You’re considering applying for a brand-new credit account, but you’re feeling hesitant. You don’t know what most of the terms mean, and you don’t want to jump into a commitment that you don’t fully understand. To help you make an informed decision, look at the meanings of these three common credit terms.
1. Line of Credit
A line of credit is a type of loan. A bank or loan provider will give you access to a predetermined amount of credit. You can make withdrawals from this amount of credit, as long as it’s within the boundaries of the credit limit. After the withdrawal, you will need to make repayments.
What separates a line of credit from other loans is that it can be reused. It’s not a one-time loan. You can borrow and repay the funds and then borrow them all over again. This is why it’s called “revolving credit.”
How can you get a line of credit? If you don’t have an account already, you can try to get access to a line of credit online — as long as you meet all of the eligibility requirements to apply. If you’re eligible, you can fill out and submit an application quickly.
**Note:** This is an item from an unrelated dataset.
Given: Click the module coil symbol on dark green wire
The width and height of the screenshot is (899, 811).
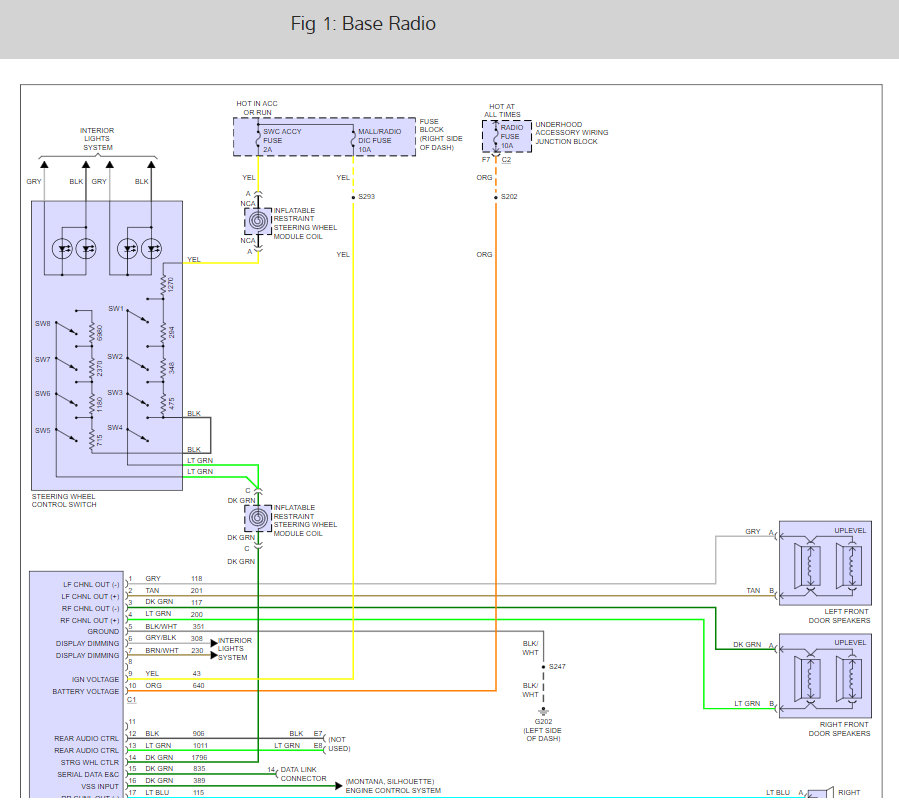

You’ll soon find out whether you’ve been approved for the credit tool or not.
Another common way to get access to a line of credit is through a credit card. With a credit card, you can charge expenses to the line of credit, which will become your outstanding balance. Then, you will have to pay down that balance through a monthly billing cycle.
2. Cash Advance
A cash advance is a type of short-term loan from a bank or loan provider. A withdrawal from a line of credit is often considered to be a form of “cash advance.” It allows you to convert credit into liquid funds that you can use to pay off certain expenses, for example, an emergency appliance repair.
Credit card companies also allow their clients to request cash advances. In this circumstance, the client can request to borrow a certain amount from their card’s line of credit and use it as a cash loan. If their request is approved, the client will have to pay a cash advance fee. Their loan will also not go through a grace period like their usual credit card transactions. This means the issuer will charge them interest from the moment that they make the withdrawal.
3. Minimum Payment
The minimum payment is the smallest amount that you can pay on your monthly credit card bill for it to be considered paid by the credit card issuer. If you pay less than the minimum, your bill payment will be considered late. You will be charged a late fee and potentially other penalties by your issuer.
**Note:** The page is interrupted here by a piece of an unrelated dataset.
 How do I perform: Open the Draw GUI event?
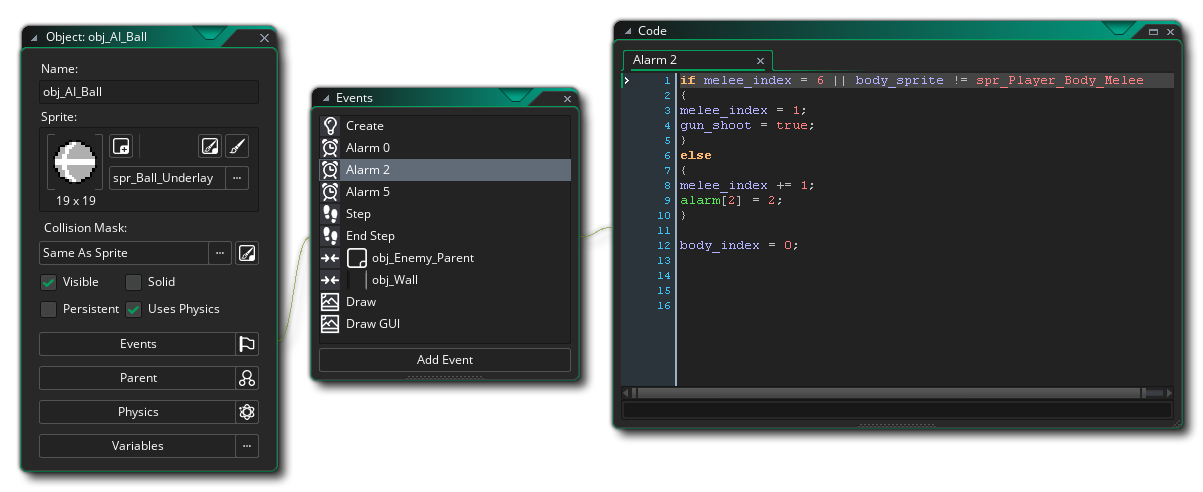click(375, 324)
Paying the minimum is an effective way of avoiding late fees, especially when you can’t afford to pay down more of your balance. However, it’s not a great financial habit to keep up with. The minimum payment is far too small to put a dent in your credit card’s balance — it could be as little as $25.
The minimum payment is also too small to combat compounding interest. Remember — the average interest rate for a credit card is quite high. That interest rate can easily make your outstanding balance grow every single month that it’s not paid down. Eventually, that balance could creep closer to the limit, which puts you at risk of maxing out your account.
So, you should only use the minimum payment when absolutely necessary. Don’t make a habit of it.
These are just some of the credit terms you should know. Learning these should make using credit accounts that much easier.